Your character, Wes Greaves, is both First Officer and Marine.  How does that translate into his position as XO?  How do you keep the spirit of being a marine alive with your character now that he’s serving in a different capacity?

That’s the idea. The ‘Oumuamua has a small Marine detachment, so Wes Greaves serves as both the commander of that, as well as the First Officer of the ship. I try to bring the sense of discipline and directness of the Marine to the management of the ship’s staff. Mostly that’s achieved through Wes’s example. When it’s time to work, he presents himself as no nonsense, and expects those around him to do the same. That’s actually an interesting character development for Greaves, as he wasn’t always like that. Before he was placed as the First Officer, Greaves was an easy going friendly face. The role has changed his outward affect. 

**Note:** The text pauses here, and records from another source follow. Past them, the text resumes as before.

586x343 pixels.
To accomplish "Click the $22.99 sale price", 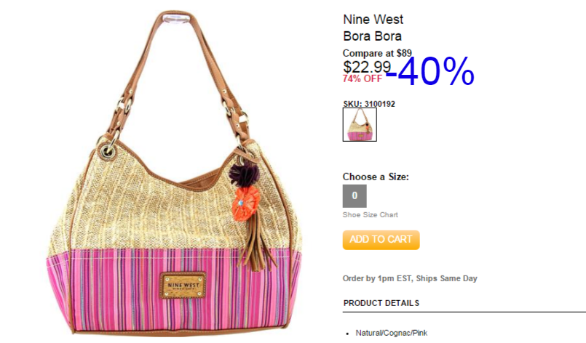I will coord(367,67).
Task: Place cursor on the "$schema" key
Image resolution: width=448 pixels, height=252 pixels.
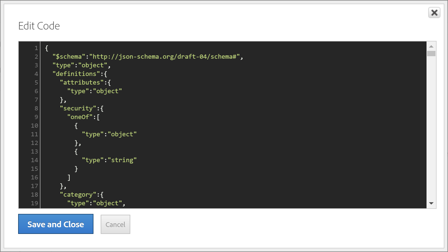Action: [x=69, y=57]
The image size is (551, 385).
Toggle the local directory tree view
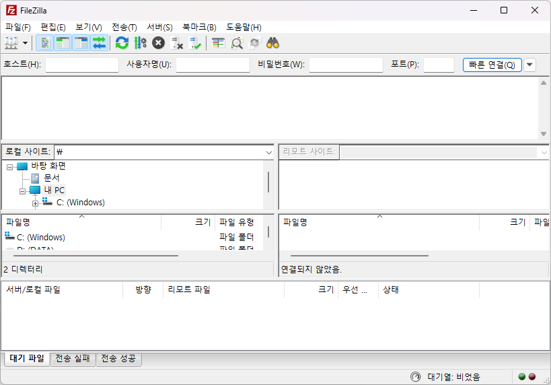pos(63,43)
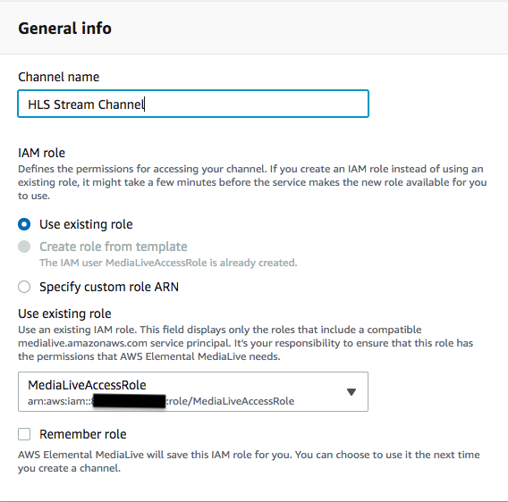
Task: Click the IAM role permissions description paragraph
Action: [252, 182]
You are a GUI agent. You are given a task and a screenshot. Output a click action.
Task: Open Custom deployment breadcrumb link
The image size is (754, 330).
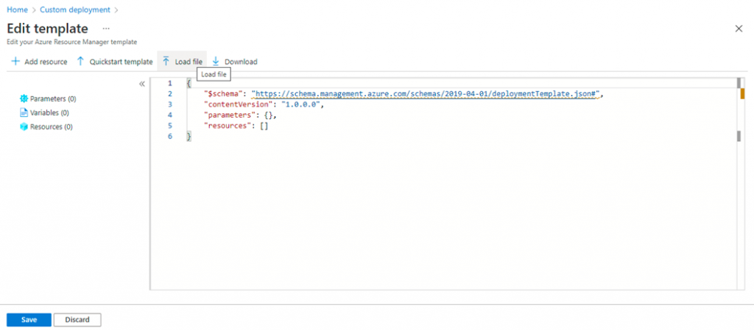tap(75, 10)
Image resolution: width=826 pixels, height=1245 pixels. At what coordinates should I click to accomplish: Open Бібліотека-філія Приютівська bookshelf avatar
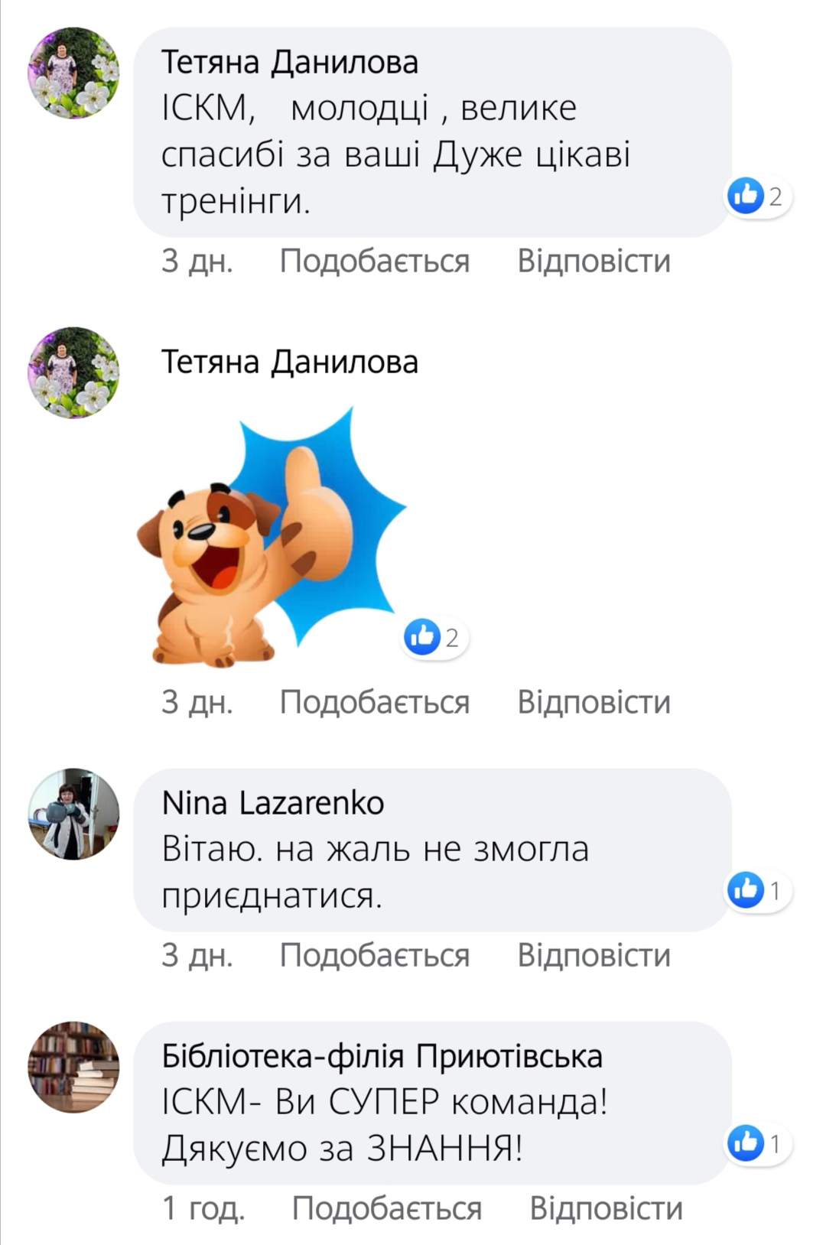(74, 1067)
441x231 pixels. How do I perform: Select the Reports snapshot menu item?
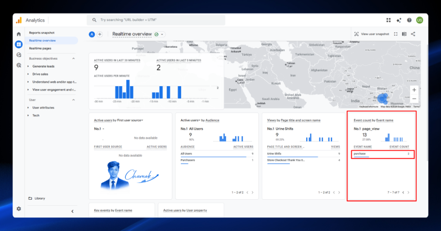pos(42,33)
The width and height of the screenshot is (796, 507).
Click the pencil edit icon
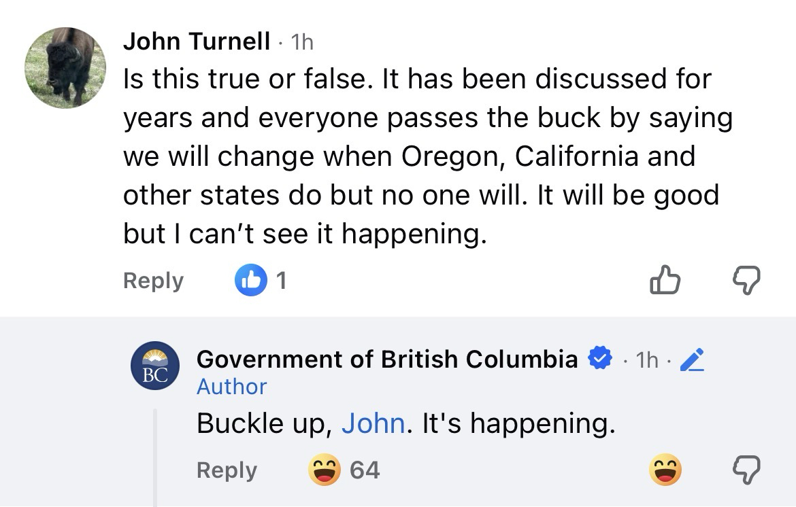[690, 360]
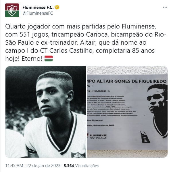Click the 5.364 Visualizações count
Screen dimensions: 171x172
[x=81, y=166]
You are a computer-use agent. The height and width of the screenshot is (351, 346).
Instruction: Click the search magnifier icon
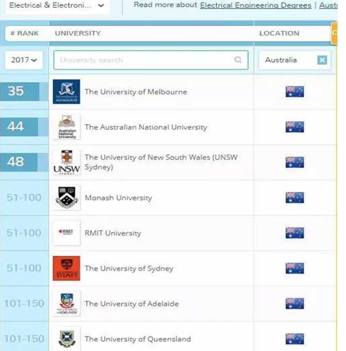coord(238,60)
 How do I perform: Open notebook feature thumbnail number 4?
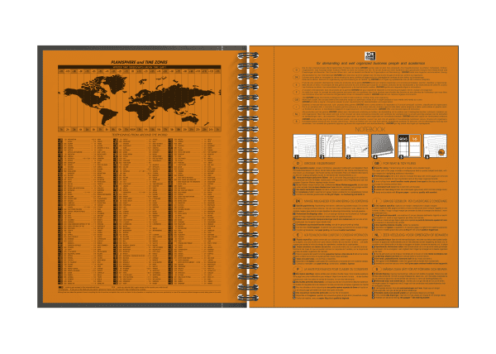point(384,146)

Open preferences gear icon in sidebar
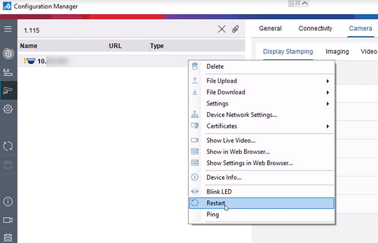[8, 109]
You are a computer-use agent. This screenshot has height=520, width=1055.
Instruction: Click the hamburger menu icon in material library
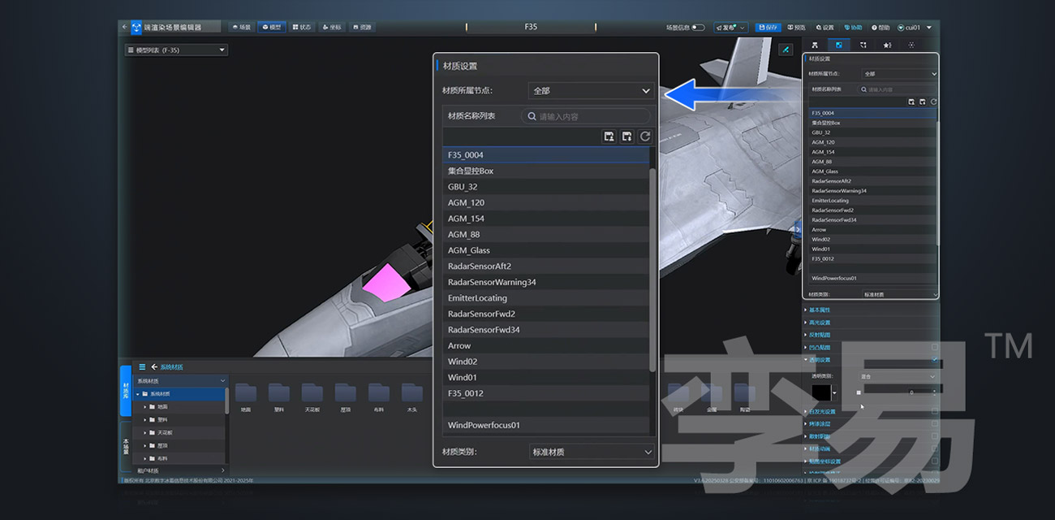142,367
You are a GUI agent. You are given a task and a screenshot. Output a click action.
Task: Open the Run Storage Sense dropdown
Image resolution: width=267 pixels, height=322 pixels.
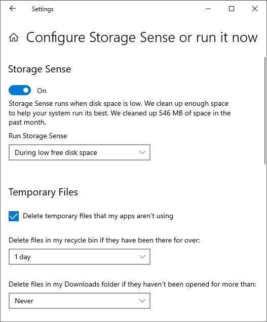point(80,152)
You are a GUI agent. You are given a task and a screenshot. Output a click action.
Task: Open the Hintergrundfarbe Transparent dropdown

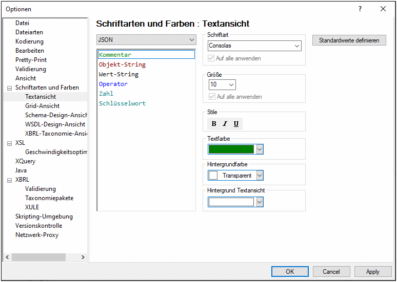tap(260, 176)
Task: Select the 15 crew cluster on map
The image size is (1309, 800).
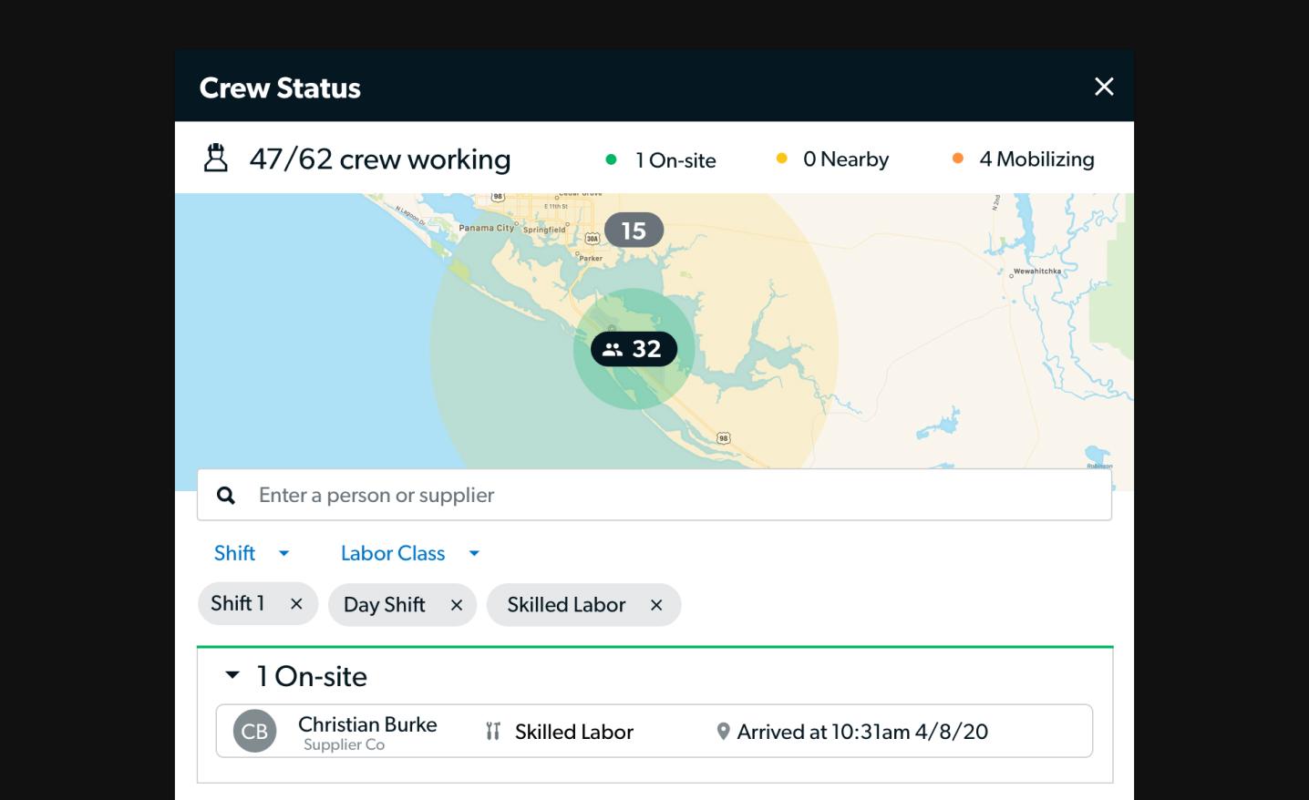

What are some challenges you’ve had filling this role, both OOC and IC?

Honestly, it hasn’t been that challenging. There’s just more of everything. Both IC and OOC, the First Officer is a leader first. In our game that means taking a step back from the spotlight to empower the writers around you. Most of my writing has transitioned away from doing and more into setting up the other characters in my scenes. I think that transition can be hard for some people to get into, without losing the fun in the game. I guess that has been the biggest challenge for me in a way. Keeping my enjoyment high while empowering others. 

What has been the most memorable event or instance in your character’s life this past year?

Easy. Getting to command the Thor in a knife fight in a phone booth. For those that hadn’t been keeping up, the Thor got ambushed in low orbit in the Gamma Quadrant  with its shields down. It caused the ship to crash land in the ocean. The skipper was off ship so it was Greaves in the big chair for the biggest crisis moment of his career. There were so many big moments to that mission too. From Wes calling red alert, to abandoning ship, to shouting fire! We ended up keeping the ship intact on impact, keeping her from sinking with a skeleton crew, then using her as a submarine to ambush our adversary and striking a mortal blow. It was one of the times where fighting really and truly was the answer to the mission, and as a Marine, Wes brought the fighting spirit and the never-give-up tenacity as a leader that was a highlight for me. 

If things were different, for instance, if he were not a marine or an XO, where would you have him and how do you think that would change the character?

That’s hard to answer, because that would simply be a different character. I’ve got a handful of PNPCs, but none of them are very fleshed out as I use them primarily as scene boosters when needed. I’d say that if I had to do a completely different character I would play a young and naive helmsman. It’s sort of the polar opposite of the professional, prior enlisted,  no-nonsense Greaves, and I think it’d be a fun dynamic to explore. 

This will be our final interview with you as FO of the Oumuamua for a while as you take an LOA to focus on some real life matters.  What do you think Wes will be up to until your return? 

As a Marine, and now as a Lieutenant Colonel, I imagine Greaves has overstayed his welcome with a shipboard assignment. The Starfleet Marine Corps is huge, just like the Federation is. Shipboard detachments would be a small part of the larger Marine Corps ecosystem. I foresee Wes getting a reassignment to battalion command or regimental executive officer so the Marine Corps can make sure he doesn’t lose his talent for ground maneuver. Plus, he’s probably one of the few senior Marines in the fleet with such a strong understanding of shipboard operations. That’s something he could contribute to the junior officers in an all Marine unit. I’m sure the Corps will find a way to keep him gainfully employed. 

Thanks for your time, Colonel Greaves!